Plant Image Segmentation and Annotation with Ontologies in BisQue.
Abstract
The field of computer vision has experienced much progress in the last two decades. Image analysis of photography and video has moved out of computer science research labs and into a wide range of applications. One example of progress in image analysis concerns the segmentation of images on the basis of gray scale, color hue, texture, geometry, and other features. Such image segmentation allows for increasingly refined classification of images and their components. In a parallel development, semantic computing has pursued the creation of ontologies in hopes of capturing and defining what it is we “know” about the world, and presenting it in the form of a terminology network connected by defined relationships. This knowledge network is computable, and makes it possible to make logical inferences about facts and data annotated with ontology terms.
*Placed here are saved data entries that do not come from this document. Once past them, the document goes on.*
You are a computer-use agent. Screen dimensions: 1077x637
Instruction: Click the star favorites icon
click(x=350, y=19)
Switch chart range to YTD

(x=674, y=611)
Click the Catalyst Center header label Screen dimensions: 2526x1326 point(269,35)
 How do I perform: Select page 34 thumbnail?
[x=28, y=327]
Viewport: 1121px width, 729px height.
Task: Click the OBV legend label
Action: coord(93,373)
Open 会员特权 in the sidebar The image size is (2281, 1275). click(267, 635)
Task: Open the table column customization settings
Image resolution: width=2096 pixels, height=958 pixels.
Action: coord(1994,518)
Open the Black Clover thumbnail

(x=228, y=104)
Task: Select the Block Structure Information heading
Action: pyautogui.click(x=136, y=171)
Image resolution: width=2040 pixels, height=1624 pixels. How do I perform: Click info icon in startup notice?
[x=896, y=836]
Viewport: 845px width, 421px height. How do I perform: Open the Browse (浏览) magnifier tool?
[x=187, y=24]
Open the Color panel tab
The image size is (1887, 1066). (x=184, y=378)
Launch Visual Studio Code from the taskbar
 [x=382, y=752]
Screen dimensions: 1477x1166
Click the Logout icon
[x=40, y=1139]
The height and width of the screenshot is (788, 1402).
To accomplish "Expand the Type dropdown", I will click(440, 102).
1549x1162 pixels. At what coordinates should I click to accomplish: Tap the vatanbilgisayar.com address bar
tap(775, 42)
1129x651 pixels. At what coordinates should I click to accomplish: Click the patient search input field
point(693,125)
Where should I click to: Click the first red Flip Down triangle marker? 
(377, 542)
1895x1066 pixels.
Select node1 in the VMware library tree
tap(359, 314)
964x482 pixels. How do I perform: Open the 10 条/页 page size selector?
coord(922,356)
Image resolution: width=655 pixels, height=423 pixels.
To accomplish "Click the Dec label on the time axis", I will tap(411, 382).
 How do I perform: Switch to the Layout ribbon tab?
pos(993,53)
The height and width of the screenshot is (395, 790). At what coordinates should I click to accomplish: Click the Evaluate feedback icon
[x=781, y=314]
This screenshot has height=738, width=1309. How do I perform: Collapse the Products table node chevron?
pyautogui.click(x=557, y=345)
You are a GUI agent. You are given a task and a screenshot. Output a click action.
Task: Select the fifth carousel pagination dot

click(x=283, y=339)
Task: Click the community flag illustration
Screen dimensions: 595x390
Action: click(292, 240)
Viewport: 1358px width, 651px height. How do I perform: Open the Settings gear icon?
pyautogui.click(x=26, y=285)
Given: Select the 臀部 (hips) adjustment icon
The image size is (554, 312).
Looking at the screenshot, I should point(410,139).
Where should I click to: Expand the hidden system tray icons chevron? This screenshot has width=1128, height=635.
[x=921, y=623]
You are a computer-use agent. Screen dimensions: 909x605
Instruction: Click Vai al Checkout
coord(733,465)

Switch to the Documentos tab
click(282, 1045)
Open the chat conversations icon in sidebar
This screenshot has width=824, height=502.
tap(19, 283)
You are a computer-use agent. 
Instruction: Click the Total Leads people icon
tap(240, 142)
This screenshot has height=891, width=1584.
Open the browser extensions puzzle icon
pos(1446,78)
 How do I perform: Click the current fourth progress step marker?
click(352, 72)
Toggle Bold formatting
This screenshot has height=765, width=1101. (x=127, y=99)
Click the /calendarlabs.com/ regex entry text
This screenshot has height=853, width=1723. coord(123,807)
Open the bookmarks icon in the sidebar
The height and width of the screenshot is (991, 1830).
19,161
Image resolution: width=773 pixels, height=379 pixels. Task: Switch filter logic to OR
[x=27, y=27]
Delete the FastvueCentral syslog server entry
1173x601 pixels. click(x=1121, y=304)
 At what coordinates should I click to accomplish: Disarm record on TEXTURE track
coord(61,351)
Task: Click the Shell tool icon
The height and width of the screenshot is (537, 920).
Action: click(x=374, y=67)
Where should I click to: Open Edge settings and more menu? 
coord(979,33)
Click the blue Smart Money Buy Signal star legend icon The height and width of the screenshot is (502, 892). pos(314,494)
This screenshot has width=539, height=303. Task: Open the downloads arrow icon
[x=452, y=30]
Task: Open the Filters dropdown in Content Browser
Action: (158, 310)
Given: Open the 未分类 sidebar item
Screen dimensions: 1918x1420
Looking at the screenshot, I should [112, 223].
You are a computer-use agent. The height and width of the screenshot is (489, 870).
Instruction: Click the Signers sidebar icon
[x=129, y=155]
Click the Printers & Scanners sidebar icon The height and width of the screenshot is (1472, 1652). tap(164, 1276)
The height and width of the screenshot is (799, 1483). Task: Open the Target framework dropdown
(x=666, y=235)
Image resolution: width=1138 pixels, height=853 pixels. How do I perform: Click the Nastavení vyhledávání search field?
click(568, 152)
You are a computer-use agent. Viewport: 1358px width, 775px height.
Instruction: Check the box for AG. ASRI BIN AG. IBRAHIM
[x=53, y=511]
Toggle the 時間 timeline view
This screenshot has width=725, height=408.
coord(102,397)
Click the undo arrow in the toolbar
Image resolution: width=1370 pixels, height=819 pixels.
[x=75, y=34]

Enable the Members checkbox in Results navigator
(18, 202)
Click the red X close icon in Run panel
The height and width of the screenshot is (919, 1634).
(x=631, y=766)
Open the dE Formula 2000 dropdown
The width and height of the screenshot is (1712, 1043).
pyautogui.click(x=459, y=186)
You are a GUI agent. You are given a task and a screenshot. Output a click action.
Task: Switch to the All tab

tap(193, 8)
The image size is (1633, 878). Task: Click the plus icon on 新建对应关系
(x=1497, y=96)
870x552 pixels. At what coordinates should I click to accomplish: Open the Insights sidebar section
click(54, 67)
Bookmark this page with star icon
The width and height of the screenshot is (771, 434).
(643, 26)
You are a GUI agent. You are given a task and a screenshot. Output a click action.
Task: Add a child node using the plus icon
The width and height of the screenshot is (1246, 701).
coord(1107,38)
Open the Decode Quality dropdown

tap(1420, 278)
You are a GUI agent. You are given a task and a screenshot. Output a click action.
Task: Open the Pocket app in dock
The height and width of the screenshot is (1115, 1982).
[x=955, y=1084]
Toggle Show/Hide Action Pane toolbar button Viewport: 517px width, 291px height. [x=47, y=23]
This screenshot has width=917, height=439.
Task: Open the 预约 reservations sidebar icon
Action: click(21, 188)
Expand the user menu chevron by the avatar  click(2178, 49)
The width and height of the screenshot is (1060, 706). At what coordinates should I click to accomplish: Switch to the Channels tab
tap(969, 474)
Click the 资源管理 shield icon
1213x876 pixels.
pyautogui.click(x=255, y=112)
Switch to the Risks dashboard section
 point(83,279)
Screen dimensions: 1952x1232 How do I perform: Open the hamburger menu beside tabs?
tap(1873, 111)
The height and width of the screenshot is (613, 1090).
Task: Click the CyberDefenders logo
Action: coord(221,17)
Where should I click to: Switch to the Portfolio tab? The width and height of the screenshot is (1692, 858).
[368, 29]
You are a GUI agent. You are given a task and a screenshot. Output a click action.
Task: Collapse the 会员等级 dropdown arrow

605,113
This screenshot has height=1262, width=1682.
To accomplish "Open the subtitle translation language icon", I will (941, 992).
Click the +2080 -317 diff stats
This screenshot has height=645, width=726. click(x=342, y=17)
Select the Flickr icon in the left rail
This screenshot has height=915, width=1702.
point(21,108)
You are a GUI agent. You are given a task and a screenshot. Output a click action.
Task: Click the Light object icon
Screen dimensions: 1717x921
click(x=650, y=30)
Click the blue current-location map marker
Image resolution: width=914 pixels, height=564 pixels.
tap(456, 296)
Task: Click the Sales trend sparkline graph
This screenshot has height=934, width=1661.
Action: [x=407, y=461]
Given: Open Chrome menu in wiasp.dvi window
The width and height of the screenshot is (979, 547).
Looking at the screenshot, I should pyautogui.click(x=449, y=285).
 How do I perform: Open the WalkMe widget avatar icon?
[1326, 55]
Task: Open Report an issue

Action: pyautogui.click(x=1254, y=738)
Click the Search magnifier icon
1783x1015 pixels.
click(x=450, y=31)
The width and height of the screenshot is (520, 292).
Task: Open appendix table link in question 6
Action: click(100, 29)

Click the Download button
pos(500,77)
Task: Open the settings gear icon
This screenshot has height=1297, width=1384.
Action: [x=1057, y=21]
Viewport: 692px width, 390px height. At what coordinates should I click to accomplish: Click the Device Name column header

By combining these two innovations: image analysis and ontology annotation, we can imbue images with structured meaning and enable the inferential computability of image data. For example, it may be possible to segment an image of a plant leaf into diseased and undiseased tissue, and then to annotate these segments with ontology terms describing the disease state and associated phenotypes. Once a database of such images is developed, machine-learning algorithms can be applied to the data and predictive models can be developed. In this scenario, new images of plant leaves may be “tagged” with a disease state based on earlier examples. We have already explored the segmentation and ontological annotation components in the desktop application AISO [1], but would like to see this functionality available in an online format that allows for better processing scalability, storage, security, and collaborative feature sharing. We also want to apply machine learning to a collection of segmented, annotated images, thereby automating future image processing.